• [Problem requirements]
Please extend the news passage about Parker's totaled Honda Civic and the city's denied claim, starting right after its final quoted paragraph.

• [Extract provided]
*-*-*

This decision, combined with the fact that Parker only had liability insurance on his totaled 2012 Honda Civic meant that the pizza delivery driver had no choice but to dip into savings to buy a car, putting him behind on rent and other bills.

"I need a car for my job so I had to use the little savings I had and get a new one," Parker said. "I just never thought this would happen. I believed it would be quick and easy. It was clear as day that it was their fault."

Parker said that he would like to fight the decision, but has so far had a hard time finding a lawyer who will take up a case against the city.

Read said Tuesday that he had taken interest in the case

"It's tragic that something so unfortunate is taking so much time to resolve," Read said. "A vehicle owner had his car totaled for absolutely no fault of his own.

"I am asking our attorney to look further into why this claim has been denied, and am encouraging the vehicle owner to exercise all his rights in this process."

*-*-*

• [Material provided]
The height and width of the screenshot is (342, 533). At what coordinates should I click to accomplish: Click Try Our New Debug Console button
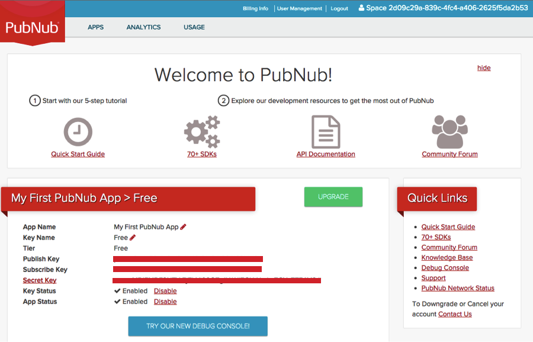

*-*-*

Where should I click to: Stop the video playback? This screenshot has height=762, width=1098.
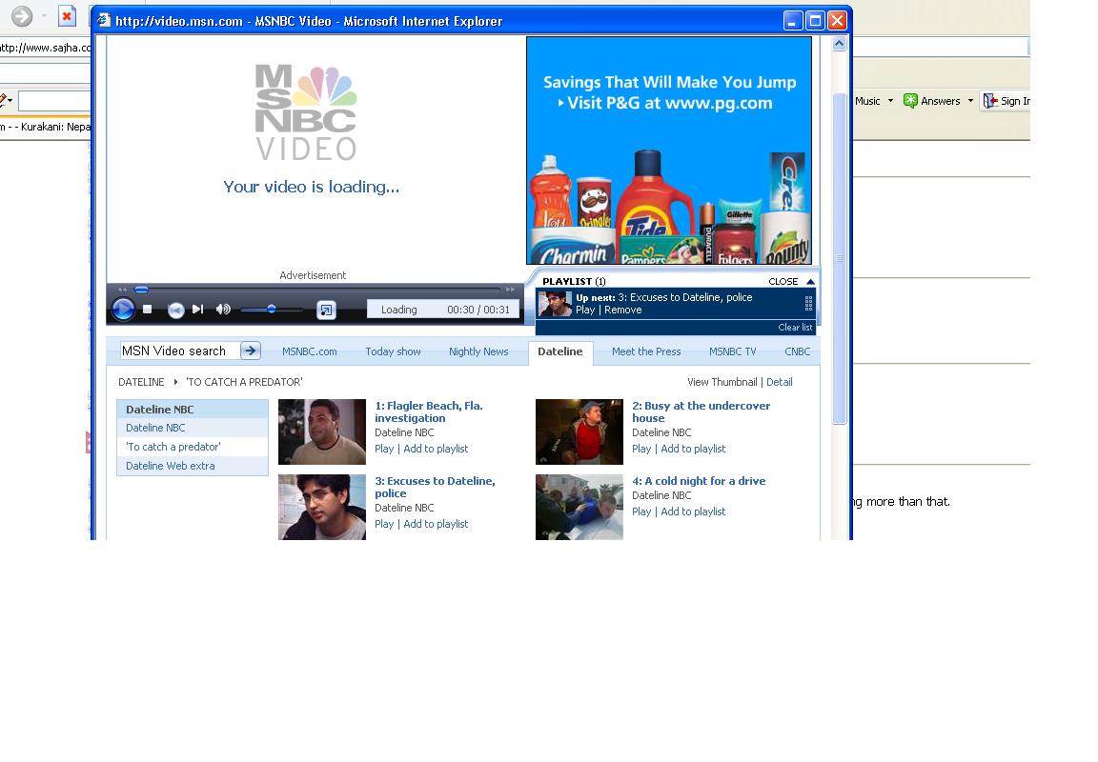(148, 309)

*-*-*

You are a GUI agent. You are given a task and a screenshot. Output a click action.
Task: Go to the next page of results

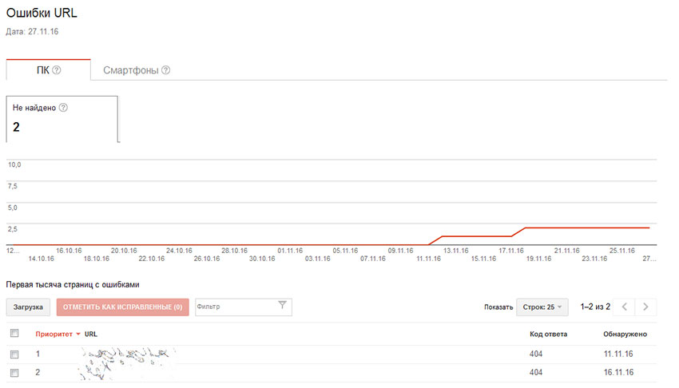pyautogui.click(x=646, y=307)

*-*-*

• [Exercise response]
NEW COP CAR

Per City Chamberlain Richard Marks, the city's insurance paid $14,500 to replace the police car damaged in the October accident.

"Since then, the city has purchased a replacement vehicle costing $14,000 with low mileage, a new engine and equipped for use," Marks said.

"Therefore the city has an additional $500, from the insurance proceeds versus replacement vehicle purchase, to further equip the replacement car, if necessary."

The value of the claim, Marks added, would not push the city's insurance claims experience over the level that would require a premium increase, "or that of a 35 percent loss ratio."

— Staff Writer McKenzie Delisle contributed to this report.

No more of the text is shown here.